In Mr. Obama’s speech at Nike last week, his comments to Matt Bai of Yahoo over the weekend, and White House press secretary Josh Earnest’s comments to reporters on Monday, Mr. Obama and his White House staff have repeated a string of personal insults directed against prominent liberal Democrats in Congress, liberal Democrats across the nation, organized labor, and leading public interest and environmental groups who share doubts about the TPP trade deal...

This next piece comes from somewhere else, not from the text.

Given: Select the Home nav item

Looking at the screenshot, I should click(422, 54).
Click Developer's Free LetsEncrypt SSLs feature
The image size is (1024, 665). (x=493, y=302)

Mr. Obama’s tirades on trade have included accusations that these liberal Democrats are ignorant about trade policy, insincere when offering their opinions, motivated by politics and not the national interest, and backward looking towards the past. Obama’s repeated attacks against Sen. Elizabeth Warren (D-Mass.), in which he charged that Warren’s concern about the trade bill is motivated not by a reasoned view of what is right for America but by her personal political motivations, is one of the most dishonest and repellant examples of character assassination and contempt by any American president, against any leading member of his own party, in my lifetime.
Of course Ms. Warren, the most nationally respected liberal leader in American politics, is motivated by what she believes is right for the nation. Doubts about the trade bill are not limited to Ms. Warren. They are shared by the leader of Senate Democrats, Sen. Harry Reid (D-Nev.), the leader of House Democrats, Rep. Nancy Pelosi (D-Calif.), and a majority of Democrats in the Senate and House as well as a significant number of leading liberal economists.
For the President to suggest that he knows more about trade then all of them do, and that they are all ignorant about the trade bill and trade policy, is staggeringly false and contemptuous of many who have been working on trade policy far longer than he has and know far more about trade, in truth, than he does.